Here is the third of seven obstacles:

3. The Culture of Secularism.  What I mean by this is the belief that there is a disconnect between "God’s world" and the "real world." We might ask, "Can I talk to God about everything? Should I just pray about important things or spiritual things?" Honestly, I would guess that most of the time, people wouldn't even ask these questions, because they don't consider praying about everyday matters. That is because, in our culture, we inherently think there is a disconnect between God’s world and the real world. This mentality comes from the Enlightenment. Since that period in history, people in the West have thought of the “sacred/spiritual” world and the “secular/everyday life” world as two separate things.

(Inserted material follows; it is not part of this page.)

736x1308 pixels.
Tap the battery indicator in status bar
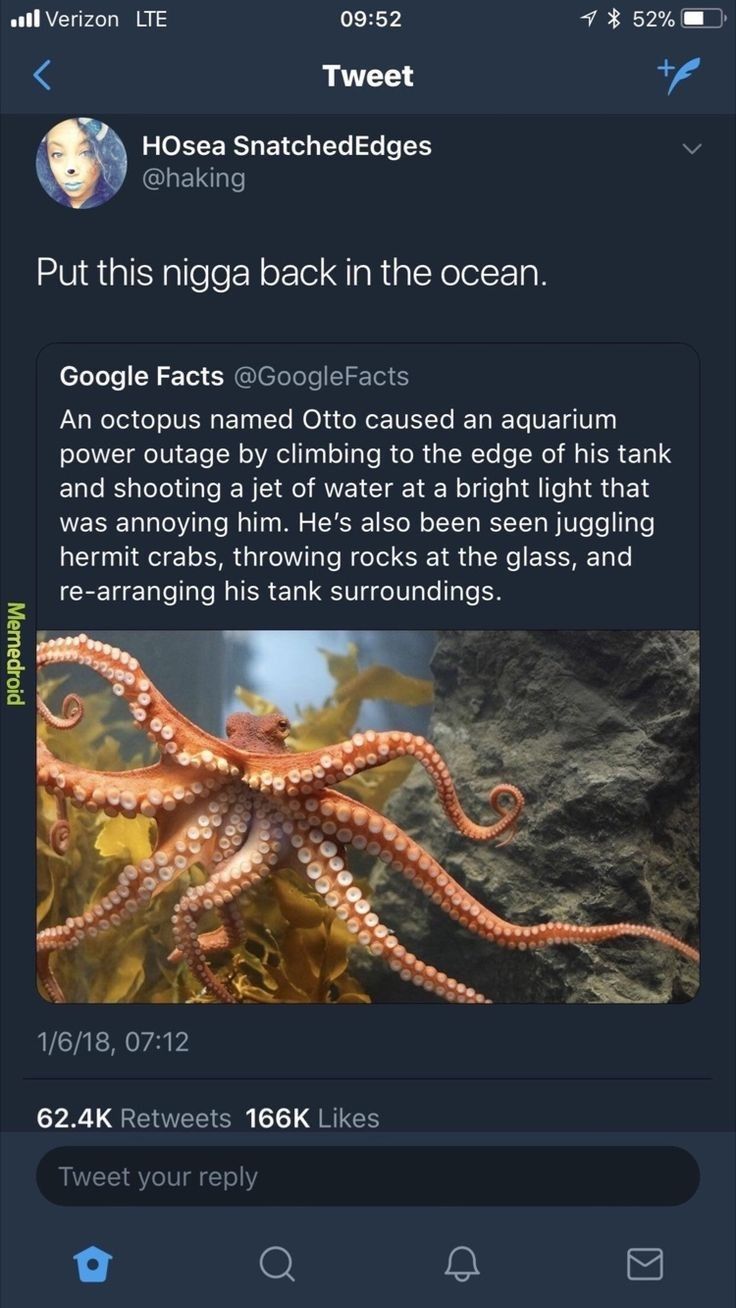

But the Bible speaks against this division. In the Scriptures, all of life is spiritual. But it is hard for us to believe this. Jared usually comes into the church early on Sundays, and I drive in a little later with the girls for the 11:15 service. Sometimes we're running late, and I hope against hope that I don't have to park a mile away from the building and treck across Germantown with our three daughters. One week, we were running late and it was raining. However, a car pulled out of a spot on the street near the building just as we were approaching. I said to myself, "That was lucky." Then, I thought, "No, that was God's grace."

When we think about what a  secular/sacred division looks like, we often think it looks like the people who go to church only on Easter and Christmas. But we are susceptible to this mentality!  How many of us pray about finding a parking place when we are running late?  Or for our child’s behavior before we drop them off at SojournKids?  Or when we lose our keys? We can pray about everything, because all of life belongs to God.  All of life is spiritual.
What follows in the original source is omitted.